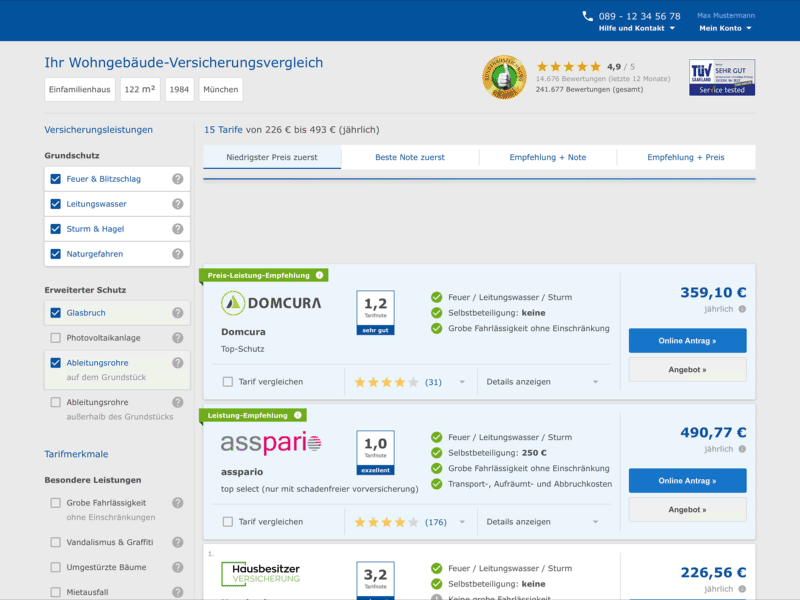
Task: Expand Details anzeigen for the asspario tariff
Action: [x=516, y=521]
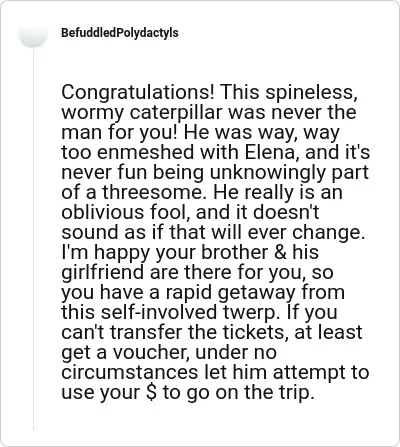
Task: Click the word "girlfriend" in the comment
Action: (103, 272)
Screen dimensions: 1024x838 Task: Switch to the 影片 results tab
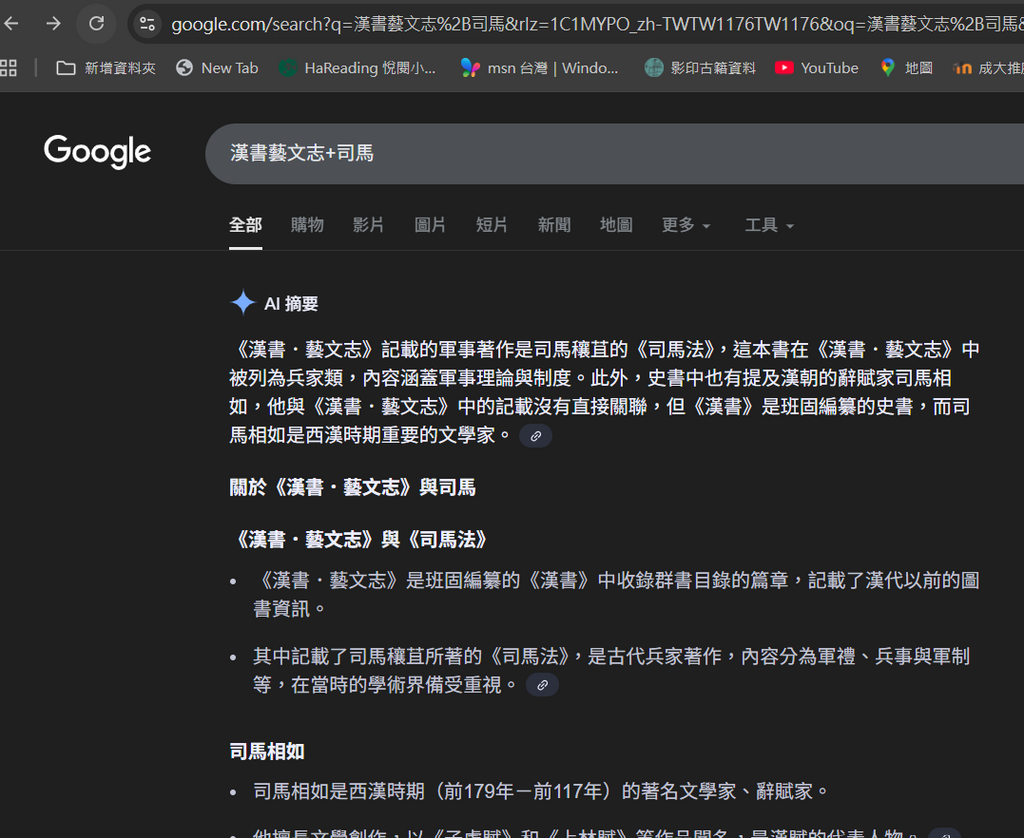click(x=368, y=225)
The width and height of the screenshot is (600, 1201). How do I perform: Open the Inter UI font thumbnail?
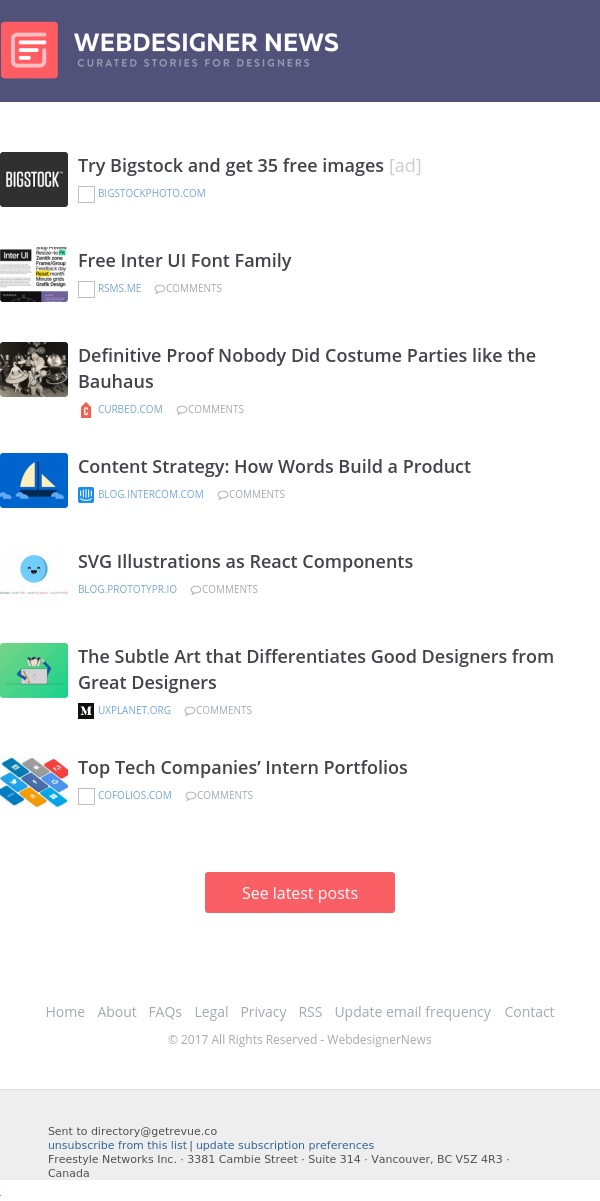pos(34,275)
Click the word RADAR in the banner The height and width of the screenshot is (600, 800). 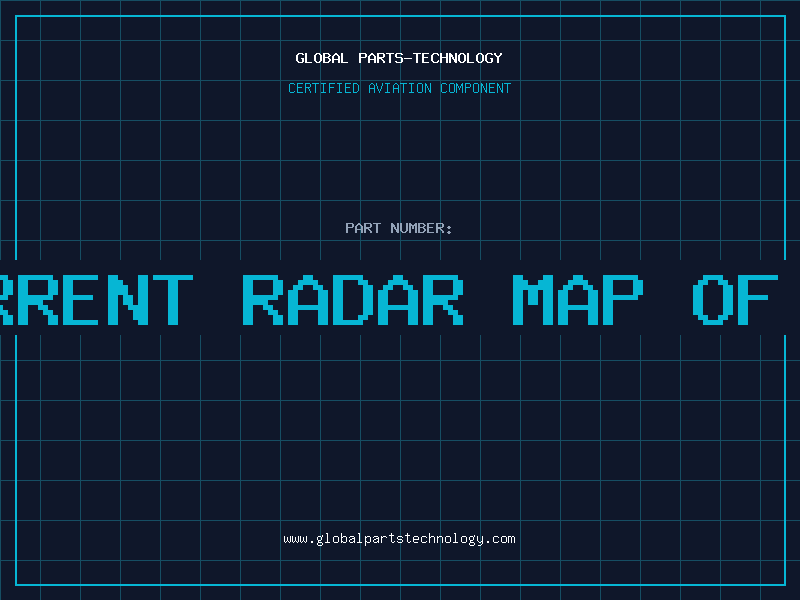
★ ★ ★
## What is required:
Only the lines from the one holding "Screen dimensions: 1024x838" through the end of the records belong in the answer, copied exactly and without pictures.

## Solution to the exercise:
Screen dimensions: 1024x838 Task: Switch to the 影片 results tab
click(x=368, y=225)
The width and height of the screenshot is (600, 1201). How do I perform: Open the Inter UI font thumbnail?
pos(34,275)
Click the word RADAR in the banner The height and width of the screenshot is (600, 800). 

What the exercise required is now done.